We believe our compensation decisions for 2008 supported the achievement of important business objectives: (i) we completed our initial public offering in July 2008: (ii) we expanded our global market share; (iii) we completed key research and development projects; (iv) we expanded our production capability and signed a lease for a new production facility and headquarters; (v) we improved our accounting and finance operation; (vi) we developed our internal information technology infrastructure; and (vi) we aligned the long-term interests of our employees with those of our shareholders by granting new stock options.
 
The officers included in this “Compensation Discussion and Analysis” are: Hans Peter Michelet, our executive chairman; G.G. Pique, our chief executive officer; Thomas D. Willardson, our chief financial officer; Richard Stover, our chief technology officer; and MariaElena Ross, our vice president of human resources and administration.
 
Principal Components of our Executive Compensation Program
 
Our executive compensation consists of base salary, annual cash incentives and equity-based incentives.
 
Base Salary
 
Base salaries are designed to provide our executives with a stable source of income commensurate with their responsibility, experience, and performance.
 
In determining the specific base salaries for executive officers each year, our chief executive officer and Compensation Committee consider the executive’s current salary, performance during the year, including achievements toward annual objectives, anticipated or actual changes in responsibility, expected contribution to the Company’s long-term goals, and relative pay compared to other company executives.
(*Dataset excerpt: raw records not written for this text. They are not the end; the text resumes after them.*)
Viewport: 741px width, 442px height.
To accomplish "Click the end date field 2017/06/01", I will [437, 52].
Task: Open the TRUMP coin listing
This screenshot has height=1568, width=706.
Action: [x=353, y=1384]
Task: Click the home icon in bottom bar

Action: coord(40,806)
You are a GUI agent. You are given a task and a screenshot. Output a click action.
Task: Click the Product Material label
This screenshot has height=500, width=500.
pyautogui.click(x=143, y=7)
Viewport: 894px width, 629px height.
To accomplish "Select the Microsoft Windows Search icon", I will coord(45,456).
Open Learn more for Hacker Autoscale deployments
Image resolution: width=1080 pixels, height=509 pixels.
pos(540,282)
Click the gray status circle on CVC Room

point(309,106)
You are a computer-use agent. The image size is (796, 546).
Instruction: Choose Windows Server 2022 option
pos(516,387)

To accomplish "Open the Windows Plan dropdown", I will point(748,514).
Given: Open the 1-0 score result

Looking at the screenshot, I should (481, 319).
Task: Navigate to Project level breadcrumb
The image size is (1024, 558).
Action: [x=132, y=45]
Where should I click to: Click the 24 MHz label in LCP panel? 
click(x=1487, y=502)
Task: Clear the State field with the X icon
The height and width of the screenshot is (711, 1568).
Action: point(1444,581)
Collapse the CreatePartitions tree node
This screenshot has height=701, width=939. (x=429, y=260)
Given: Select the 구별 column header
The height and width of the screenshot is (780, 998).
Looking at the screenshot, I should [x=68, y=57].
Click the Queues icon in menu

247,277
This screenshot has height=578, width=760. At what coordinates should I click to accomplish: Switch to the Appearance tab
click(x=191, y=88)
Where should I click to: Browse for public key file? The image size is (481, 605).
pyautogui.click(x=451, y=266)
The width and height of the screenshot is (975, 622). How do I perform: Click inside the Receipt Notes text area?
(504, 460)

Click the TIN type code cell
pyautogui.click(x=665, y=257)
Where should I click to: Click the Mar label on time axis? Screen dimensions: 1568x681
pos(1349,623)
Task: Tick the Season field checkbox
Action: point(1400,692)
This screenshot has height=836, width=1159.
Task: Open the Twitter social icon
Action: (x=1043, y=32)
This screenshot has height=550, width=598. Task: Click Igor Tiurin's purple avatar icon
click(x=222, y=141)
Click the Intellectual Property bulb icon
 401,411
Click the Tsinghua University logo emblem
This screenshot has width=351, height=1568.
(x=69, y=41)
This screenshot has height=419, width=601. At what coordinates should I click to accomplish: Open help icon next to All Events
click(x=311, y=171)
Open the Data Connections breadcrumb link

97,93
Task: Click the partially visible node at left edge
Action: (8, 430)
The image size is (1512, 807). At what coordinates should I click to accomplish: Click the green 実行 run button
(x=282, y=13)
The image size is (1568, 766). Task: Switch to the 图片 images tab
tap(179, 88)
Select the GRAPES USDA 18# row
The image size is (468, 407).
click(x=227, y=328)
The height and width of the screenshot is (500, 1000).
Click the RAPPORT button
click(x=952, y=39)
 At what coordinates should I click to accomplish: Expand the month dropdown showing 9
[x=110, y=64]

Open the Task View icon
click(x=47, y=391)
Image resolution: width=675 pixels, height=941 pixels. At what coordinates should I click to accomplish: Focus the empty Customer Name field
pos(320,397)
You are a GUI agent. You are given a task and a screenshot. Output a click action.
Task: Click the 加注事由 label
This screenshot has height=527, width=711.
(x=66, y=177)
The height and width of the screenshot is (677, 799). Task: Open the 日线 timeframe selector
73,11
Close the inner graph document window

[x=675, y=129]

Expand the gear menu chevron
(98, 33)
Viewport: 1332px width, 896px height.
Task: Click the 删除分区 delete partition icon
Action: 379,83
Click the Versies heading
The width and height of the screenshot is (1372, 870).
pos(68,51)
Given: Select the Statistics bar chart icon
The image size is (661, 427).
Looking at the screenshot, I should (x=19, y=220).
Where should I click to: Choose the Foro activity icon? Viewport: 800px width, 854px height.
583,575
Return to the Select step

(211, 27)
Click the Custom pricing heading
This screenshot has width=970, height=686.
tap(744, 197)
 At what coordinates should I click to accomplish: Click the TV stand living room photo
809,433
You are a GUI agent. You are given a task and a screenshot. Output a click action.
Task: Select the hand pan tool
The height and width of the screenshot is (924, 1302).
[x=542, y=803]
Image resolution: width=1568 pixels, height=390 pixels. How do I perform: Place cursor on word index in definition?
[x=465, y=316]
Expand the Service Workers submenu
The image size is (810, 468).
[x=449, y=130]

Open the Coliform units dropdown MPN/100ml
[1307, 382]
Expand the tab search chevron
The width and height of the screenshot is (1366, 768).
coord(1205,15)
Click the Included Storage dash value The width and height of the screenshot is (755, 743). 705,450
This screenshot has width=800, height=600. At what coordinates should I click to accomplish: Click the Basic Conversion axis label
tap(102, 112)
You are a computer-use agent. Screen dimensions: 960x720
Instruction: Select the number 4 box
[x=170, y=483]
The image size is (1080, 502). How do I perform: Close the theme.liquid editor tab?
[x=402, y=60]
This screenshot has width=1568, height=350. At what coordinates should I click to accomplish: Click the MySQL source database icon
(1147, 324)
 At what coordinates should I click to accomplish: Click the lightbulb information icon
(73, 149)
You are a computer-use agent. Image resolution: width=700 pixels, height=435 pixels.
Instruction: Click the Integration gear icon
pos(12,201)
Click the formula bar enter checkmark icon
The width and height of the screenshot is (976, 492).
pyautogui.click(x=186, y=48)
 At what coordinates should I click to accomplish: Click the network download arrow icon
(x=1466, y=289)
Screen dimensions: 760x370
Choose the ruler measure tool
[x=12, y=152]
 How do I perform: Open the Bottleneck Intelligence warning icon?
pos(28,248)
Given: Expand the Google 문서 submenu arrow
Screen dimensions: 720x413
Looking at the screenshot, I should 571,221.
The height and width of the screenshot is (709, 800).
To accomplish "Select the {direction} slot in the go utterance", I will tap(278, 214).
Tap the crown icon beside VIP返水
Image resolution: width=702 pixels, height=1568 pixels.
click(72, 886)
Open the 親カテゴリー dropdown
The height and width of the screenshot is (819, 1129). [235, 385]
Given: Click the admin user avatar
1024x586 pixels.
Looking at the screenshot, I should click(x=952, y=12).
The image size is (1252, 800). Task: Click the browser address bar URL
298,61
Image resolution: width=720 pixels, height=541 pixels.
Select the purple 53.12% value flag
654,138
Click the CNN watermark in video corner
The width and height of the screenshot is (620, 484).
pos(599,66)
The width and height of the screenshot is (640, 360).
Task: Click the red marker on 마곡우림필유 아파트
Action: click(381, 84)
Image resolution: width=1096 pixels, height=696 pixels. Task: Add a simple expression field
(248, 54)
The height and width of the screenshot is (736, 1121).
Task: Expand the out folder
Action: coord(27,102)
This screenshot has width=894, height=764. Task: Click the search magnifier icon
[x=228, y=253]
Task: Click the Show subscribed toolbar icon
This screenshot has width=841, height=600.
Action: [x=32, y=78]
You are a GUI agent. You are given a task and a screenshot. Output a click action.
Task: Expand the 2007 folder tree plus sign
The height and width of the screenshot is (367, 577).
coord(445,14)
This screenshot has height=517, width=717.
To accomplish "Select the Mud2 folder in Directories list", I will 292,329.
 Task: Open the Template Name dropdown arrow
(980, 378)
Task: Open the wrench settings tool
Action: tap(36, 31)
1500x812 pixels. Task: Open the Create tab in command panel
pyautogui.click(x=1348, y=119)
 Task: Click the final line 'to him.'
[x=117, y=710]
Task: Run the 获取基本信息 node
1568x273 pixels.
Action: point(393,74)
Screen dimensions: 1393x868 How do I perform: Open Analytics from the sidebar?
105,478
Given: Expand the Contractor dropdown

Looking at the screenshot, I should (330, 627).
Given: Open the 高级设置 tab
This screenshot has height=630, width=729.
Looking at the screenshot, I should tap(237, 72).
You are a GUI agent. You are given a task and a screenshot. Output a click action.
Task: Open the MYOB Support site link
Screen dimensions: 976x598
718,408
Committee members also consider salary data from other companies as a reference point.
 
For our executive officer salary decisions in 2008, we referred to benchmark salary data prepared by Merit Resources Group, a human resources consulting firm, engaged for this purpose by Ms. Ross, who was then a member of our Compensation Committee. For 2009 salaries, we referred to updates of this data provided by Richard Olivieri, an independent consultant, formerly with Merit, in evaluating compensation for Dr. Stover and Mr. Willardson. This data was compiled by averaging data from the following three salary surveys:
 
(1) the Economic Research Institute’s Salary Assessor Survey and Executive Compensation Assessor Survey for companies in the water supply industry;
 
(2) the Radford Benchmark Survey and Radford Executive Compensation Survey for approximately 50 private and publicly traded companies with less than 200 employees; and
 
(3) the CompAnalyst Survey for manufacturing companies with annual revenues of approximately $100 million.
 
A sample of companies in the Economic Research Institute surveys includes Consolidated Water Co. Ltd., American States Water Company, Mueller Water Products, Allegheny Generating Company, Worldwater & Power Corporation and Clean Energy Fuels Corporation. A sample of the companies in the Radford Benchmark surveys includes Airgo Networks, Alien Technology, Fluidigm, Centerbeam, DemandTec, Novariant, Qualys, SABA, Saratoga Systems, Satmetrix Systems and WJ Communications. A list of companies included in the CompAnalyst Survey was not available to us.
 
These salary surveys provided our consulting firm with market data from companies in the water, manufacturing and high-tech industries; companies of a comparable size to us in terms of number of employees and revenue; companies in a comparable stage of development; and companies in our location, the San Francisco Bay Area.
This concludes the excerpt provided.